Теперь они уже ехали по Усадьбе. Вспомнив что-то, Пол вдруг щелкнул пальцами и свернул на боковую улицу.
– Мне на минутку нужно остановиться возле управления полиции. Подождешь?
– А в чем дело?
– Чуть не забыл. Кто-то спер мой пистолет из отделения для перчаток, но, может, он и выпал, я и сам не знаю.
– Езжай дальше.
– Да ведь это только на минутку.
– Я его взял.
– Ты? Зачем?
– Мне пришла в голову мысль: а не застрелиться ли? – Финнерти сказал это самым обычным тоном. – Я даже сунул дуло в рот и подержал его там со взведенным курком минут десять.
– А где он сейчас?
– Где-то на дне Ирокеза. – Финнерти облизнул губы. – За обедом я чувствовал привкус металла и смазки во рту. Сверни налево.
Пол уже приучился спокойно выслушивать мрачные рассказы Финнерти. Когда он бывал в его обществе, ему нравилось делать вид, что он разделяет его фантастические – то светлые, то мрачные – мысли так, словно он тоже был недоволен своей относительно спокойной жизнью. Финнерти часто и очень просто говорил о самоубийстве; но, по-видимому, делал он это только потому, что ему было приятно распространяться на эту тему. Если бы ему действительно хотелось убить себя, он был бы давно мертв.
– Ты думаешь, я сумасшедший? – сказал Финнерти.
Очевидно, ему хотелось более горячего проявления чувств со стороны Пола.
– Приступ у тебя еще и сейчас не прошел. Полагаю, в этом все дело.
– Едва ли, едва ли.
– Психиатр мог бы тебе помочь. Тут есть один очень хороший в Олбани.
Финнерти отрицательно покачал головой.
– Он опять поместит меня в центр, а я хочу оставаться как можно ближе к краю, но не переваливая за него.
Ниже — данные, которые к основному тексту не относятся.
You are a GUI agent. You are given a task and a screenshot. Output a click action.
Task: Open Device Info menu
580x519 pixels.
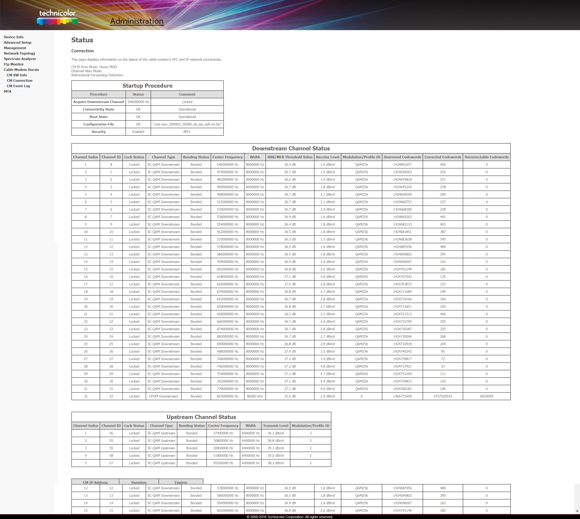coord(14,37)
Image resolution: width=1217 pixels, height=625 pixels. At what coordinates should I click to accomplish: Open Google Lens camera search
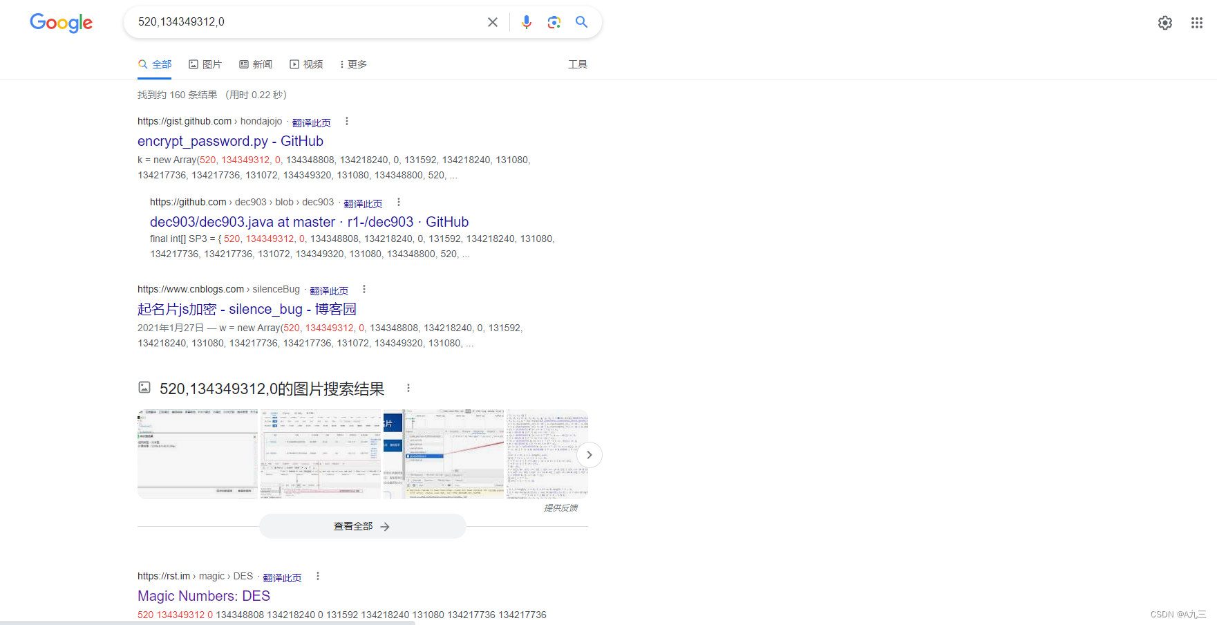click(554, 21)
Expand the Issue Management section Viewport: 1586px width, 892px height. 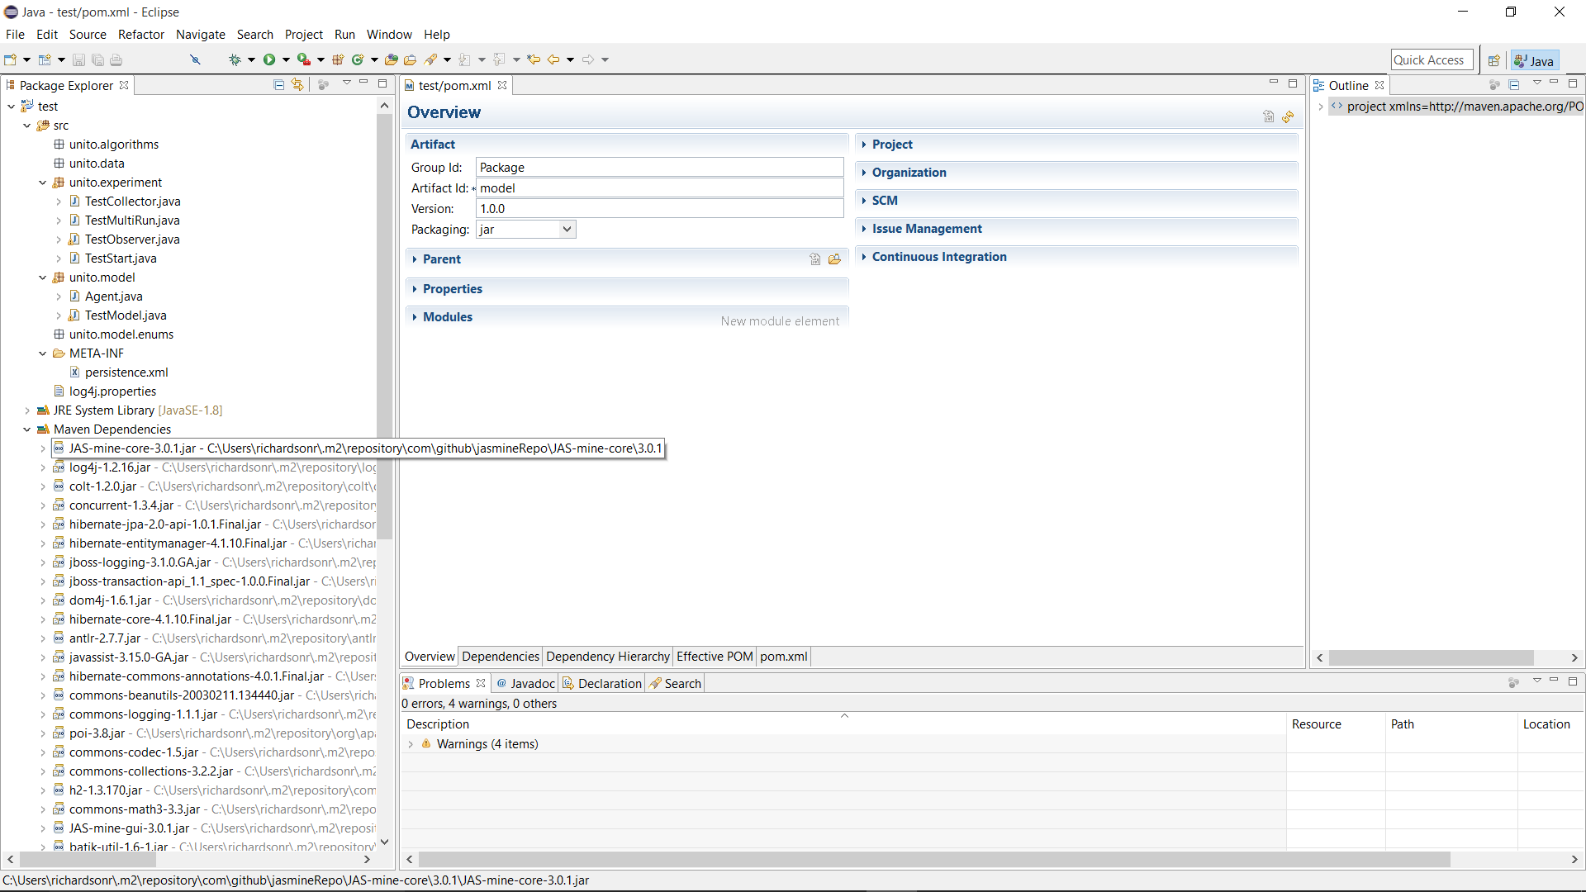926,229
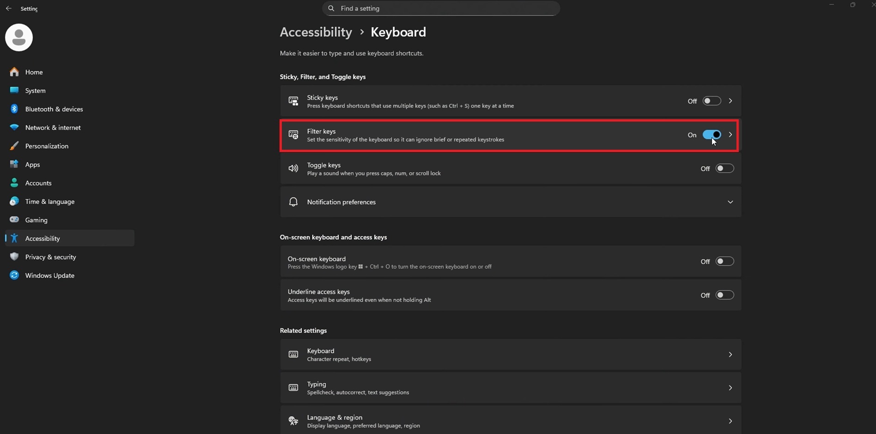Click the Language & region icon
Screen dimensions: 876x434
293,421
Там, на краю, можно разглядеть многие вещи, которых не рассмотришь из центра. – Он покачал головой. – Это большие и немыслимые вещи – люди, находящиеся у края, видят их первыми. – Он положил руку на плечо Полу, и Полу пришлось побороть в себе желание оказаться за тридевять земель отсюда.
– А вот как раз то, что нам нужно, – сказал Финнерти. – Поставь машину здесь.